The Morgan Station Trail

Tygarts Creek Trail To Tygarts Creek via US 23

The extent to which our trail conforms to the route used by Native Americans in 1793 varies greatly. Often there is no good road or public access to the most likely path of the original trail. In other cases, following the trail requires a four wheel drive vehicle, hiking or biking. In any case, there are many paths down a hollow or river valley, and the preferred route would have likely evolved over time depending upon changing local conditions. We may assume that Native Americans walked the literal creek beds when that was an efficient way to travel between two points along their way. The modern day hiker is drawn to creek beds because they avoid the brambles, pot holes and potentially dangerous wild things that inhabit the forests and meadows. The smaller creeks meander and it would have been natural for the ancient traveler to walk across country if the meanders added significantly to the distance. We should always remember that in farming areas, the present routing of the creeks does not necessarily reflect their natural course. The practical farmer will soon redirect a stream from the midst of his cultivated area to one side or the other. Most likely redirecting along the base of an adjoining hillside. What we see as long contiguous flat fields of cultivation would have been a web of creeks, marshes and unulating forestlands in the base of the hollows. To some extent Native Americans would have regularly set fire to these bottoms to facilitate the hunting of game, but they would have had little inclination to re-direct creeks or make level the undulations.

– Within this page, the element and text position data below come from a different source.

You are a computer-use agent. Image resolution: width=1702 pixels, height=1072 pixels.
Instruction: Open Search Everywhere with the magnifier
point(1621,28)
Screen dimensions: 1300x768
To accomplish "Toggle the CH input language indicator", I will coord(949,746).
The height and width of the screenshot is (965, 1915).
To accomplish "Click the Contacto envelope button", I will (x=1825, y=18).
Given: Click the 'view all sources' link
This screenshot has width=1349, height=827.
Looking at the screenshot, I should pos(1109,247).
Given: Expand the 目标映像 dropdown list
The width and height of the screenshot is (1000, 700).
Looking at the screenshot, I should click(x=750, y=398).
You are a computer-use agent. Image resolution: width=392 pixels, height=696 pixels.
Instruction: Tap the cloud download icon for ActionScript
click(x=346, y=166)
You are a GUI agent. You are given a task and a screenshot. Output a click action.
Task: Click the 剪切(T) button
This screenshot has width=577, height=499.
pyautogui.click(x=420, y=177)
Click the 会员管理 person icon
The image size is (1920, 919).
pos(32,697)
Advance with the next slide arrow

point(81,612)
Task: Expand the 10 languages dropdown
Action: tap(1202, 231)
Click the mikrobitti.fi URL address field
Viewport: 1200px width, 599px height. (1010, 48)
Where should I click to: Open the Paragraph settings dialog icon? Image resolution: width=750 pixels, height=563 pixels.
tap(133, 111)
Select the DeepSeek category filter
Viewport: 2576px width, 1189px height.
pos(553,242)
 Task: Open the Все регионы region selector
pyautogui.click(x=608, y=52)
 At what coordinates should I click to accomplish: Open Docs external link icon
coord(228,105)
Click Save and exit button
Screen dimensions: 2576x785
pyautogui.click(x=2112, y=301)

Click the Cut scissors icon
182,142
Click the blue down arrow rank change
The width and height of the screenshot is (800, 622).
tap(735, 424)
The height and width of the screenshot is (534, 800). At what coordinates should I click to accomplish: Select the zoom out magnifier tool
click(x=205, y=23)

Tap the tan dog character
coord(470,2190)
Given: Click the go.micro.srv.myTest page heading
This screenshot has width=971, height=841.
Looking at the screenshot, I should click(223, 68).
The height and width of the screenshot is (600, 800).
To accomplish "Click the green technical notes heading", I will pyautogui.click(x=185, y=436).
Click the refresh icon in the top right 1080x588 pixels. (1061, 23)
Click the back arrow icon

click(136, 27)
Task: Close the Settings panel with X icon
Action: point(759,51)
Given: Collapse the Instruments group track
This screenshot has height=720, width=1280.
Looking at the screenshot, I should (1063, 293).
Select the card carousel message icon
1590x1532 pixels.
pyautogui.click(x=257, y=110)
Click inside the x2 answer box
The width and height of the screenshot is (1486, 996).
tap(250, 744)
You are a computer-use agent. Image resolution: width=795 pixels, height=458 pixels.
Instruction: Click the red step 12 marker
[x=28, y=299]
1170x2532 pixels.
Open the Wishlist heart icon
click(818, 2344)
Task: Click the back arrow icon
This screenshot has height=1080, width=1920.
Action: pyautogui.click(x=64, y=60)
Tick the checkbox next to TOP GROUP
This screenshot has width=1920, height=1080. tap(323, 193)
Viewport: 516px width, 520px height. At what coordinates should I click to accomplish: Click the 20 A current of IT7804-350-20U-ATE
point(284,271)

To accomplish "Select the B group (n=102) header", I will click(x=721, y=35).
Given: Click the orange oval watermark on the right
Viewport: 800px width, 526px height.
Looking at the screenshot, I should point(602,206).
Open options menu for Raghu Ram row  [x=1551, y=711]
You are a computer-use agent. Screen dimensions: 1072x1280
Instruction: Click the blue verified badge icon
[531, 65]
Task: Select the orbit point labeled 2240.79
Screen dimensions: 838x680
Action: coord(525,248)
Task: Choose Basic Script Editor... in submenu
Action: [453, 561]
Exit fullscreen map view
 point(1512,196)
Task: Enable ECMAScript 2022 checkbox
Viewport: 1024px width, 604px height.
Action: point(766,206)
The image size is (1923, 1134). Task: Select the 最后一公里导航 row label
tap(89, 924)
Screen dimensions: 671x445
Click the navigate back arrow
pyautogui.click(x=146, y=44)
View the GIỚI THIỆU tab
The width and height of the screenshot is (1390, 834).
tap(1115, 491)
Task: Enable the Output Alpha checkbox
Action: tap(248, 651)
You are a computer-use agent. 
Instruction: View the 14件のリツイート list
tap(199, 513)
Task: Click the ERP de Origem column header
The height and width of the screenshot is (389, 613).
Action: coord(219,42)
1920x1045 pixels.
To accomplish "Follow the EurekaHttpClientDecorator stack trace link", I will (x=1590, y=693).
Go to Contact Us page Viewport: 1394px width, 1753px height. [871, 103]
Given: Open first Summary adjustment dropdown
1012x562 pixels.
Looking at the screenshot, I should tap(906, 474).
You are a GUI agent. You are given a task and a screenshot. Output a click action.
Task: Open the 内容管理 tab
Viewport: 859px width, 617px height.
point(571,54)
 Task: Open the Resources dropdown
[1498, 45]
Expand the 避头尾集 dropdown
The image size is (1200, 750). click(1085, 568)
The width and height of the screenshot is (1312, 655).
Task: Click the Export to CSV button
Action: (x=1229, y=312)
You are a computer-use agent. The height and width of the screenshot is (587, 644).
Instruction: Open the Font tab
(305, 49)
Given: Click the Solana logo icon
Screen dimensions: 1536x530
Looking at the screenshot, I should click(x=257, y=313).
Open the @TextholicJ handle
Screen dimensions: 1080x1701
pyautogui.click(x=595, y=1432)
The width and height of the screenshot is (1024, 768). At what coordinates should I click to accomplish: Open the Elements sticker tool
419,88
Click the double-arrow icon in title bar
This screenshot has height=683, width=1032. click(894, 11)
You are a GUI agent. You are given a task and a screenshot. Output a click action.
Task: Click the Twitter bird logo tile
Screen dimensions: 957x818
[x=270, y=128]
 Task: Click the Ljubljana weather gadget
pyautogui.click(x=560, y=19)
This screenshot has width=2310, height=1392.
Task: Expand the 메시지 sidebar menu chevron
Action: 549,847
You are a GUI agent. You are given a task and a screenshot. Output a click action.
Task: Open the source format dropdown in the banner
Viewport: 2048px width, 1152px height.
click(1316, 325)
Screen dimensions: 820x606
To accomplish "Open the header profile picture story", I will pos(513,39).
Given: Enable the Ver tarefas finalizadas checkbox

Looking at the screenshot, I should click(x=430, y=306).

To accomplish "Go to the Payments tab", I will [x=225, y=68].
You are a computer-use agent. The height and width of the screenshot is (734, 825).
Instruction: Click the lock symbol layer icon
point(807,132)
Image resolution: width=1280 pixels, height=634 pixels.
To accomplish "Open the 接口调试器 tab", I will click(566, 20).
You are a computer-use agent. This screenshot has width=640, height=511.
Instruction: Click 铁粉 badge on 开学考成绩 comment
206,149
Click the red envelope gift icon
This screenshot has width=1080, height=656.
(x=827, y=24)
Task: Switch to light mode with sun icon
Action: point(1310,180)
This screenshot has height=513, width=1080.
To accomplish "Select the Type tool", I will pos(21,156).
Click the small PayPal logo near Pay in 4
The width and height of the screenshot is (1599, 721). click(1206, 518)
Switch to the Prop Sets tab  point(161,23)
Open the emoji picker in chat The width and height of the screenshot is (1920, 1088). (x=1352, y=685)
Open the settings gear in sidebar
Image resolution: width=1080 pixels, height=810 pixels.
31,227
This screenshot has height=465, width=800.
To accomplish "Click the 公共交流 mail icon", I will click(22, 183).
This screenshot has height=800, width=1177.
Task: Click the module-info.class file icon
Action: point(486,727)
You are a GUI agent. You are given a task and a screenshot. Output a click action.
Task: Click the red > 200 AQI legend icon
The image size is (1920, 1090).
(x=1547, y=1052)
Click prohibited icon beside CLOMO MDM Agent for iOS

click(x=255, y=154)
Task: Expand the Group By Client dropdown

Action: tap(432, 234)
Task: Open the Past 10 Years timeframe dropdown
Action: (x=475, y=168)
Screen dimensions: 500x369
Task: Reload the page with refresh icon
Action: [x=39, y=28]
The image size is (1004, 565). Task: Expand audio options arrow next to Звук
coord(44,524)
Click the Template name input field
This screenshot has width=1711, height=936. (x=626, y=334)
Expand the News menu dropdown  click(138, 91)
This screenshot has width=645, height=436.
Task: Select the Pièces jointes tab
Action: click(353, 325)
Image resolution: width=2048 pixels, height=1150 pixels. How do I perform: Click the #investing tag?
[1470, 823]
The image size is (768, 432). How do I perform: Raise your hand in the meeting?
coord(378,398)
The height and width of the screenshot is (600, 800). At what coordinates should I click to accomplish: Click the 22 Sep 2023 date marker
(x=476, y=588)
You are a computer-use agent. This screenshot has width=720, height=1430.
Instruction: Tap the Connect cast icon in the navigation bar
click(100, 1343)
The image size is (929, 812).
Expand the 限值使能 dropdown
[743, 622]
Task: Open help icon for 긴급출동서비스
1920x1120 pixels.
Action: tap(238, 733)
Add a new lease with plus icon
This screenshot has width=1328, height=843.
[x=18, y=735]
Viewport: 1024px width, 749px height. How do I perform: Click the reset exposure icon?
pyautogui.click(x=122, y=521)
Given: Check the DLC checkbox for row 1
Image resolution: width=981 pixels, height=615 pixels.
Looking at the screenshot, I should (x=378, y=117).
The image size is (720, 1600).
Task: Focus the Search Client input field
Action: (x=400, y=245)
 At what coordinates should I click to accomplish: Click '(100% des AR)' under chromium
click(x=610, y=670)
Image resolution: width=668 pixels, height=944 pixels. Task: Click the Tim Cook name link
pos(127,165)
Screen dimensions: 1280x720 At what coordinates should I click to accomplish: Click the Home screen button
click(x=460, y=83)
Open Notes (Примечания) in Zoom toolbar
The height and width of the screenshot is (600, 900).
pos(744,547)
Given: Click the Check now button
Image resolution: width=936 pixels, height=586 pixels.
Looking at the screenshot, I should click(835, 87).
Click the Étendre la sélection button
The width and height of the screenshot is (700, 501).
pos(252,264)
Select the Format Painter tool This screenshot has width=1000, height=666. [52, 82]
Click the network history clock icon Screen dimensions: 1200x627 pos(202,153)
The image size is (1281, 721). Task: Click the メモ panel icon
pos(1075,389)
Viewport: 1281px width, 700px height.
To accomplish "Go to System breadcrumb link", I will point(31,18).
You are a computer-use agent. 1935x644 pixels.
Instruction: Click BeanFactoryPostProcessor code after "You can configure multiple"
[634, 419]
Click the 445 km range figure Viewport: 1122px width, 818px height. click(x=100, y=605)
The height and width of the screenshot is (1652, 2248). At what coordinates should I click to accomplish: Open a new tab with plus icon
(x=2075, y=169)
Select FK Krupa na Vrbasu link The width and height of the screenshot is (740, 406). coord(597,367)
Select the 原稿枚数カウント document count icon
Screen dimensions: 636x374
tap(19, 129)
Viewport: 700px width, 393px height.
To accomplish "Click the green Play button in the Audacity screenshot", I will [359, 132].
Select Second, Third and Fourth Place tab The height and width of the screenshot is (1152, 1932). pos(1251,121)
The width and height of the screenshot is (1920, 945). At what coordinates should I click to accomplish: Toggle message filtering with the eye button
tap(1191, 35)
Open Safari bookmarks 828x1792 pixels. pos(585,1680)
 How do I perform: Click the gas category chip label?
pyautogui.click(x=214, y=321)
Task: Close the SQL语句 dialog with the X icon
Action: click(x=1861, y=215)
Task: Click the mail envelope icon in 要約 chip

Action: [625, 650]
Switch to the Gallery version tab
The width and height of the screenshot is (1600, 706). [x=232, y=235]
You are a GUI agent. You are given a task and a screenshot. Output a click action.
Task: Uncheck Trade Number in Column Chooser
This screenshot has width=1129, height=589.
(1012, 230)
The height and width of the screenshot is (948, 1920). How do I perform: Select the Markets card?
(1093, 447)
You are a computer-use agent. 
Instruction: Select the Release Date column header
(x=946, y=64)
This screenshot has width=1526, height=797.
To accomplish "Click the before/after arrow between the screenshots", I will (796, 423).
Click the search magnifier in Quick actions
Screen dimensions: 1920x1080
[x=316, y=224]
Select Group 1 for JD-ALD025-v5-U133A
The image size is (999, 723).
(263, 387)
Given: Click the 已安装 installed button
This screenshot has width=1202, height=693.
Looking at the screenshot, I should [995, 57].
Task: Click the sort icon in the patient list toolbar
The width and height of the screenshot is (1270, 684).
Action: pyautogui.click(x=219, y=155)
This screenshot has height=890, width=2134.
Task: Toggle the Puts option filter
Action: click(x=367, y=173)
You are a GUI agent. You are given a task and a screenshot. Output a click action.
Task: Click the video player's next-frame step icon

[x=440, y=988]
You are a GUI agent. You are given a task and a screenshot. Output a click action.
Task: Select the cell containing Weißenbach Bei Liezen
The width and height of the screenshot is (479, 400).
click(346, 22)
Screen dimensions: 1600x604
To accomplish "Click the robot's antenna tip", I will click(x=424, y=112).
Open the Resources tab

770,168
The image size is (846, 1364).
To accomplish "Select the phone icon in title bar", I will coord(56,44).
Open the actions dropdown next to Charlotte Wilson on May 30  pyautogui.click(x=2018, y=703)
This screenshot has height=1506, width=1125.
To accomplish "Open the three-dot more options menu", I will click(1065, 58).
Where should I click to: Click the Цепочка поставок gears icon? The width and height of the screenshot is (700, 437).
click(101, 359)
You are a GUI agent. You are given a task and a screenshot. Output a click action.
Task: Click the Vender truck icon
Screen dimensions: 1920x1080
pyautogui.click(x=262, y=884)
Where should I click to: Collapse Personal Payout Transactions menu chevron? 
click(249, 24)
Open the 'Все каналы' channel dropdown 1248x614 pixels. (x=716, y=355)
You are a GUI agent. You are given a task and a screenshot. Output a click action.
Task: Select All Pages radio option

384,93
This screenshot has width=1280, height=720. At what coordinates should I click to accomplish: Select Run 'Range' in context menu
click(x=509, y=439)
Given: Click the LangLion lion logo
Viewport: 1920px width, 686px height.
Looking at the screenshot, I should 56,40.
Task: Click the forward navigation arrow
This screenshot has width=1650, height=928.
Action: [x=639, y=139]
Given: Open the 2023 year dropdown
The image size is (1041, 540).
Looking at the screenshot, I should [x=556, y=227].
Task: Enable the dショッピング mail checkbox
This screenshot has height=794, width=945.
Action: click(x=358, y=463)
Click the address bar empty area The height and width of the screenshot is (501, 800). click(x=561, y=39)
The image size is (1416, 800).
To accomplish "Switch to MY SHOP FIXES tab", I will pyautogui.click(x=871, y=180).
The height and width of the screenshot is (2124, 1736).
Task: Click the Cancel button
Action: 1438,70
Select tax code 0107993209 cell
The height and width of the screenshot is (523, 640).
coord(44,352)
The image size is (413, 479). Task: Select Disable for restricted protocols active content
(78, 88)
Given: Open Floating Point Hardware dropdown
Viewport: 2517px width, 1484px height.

The bridge spans the Scioto River at the point where it flows into the Ohio River. The Scioto River was the principle route connecting the Ohio River with Chillicothe and the other Shawnee villages of central Ohio.







The lower portions of Tygarts Creek were inundated by Ohio River waters when the Ohio was dammed in the 1920's to improve navigation and reduce flooding. In 1793, the Ohio River was much narrower and shallower, and Tygarts Creek would have joined the Ohio several hundred yards north of its present outflow. The relatively deep water of Tygarts Creek in these photos is solely a result of Ohio River water backing up into the creekbed. One must follow Tygarts Creek some distance south to escape the effects of the Ohio River inundation. Tygarts Creek has probably also been artificially straightened in its course near the Ohio River.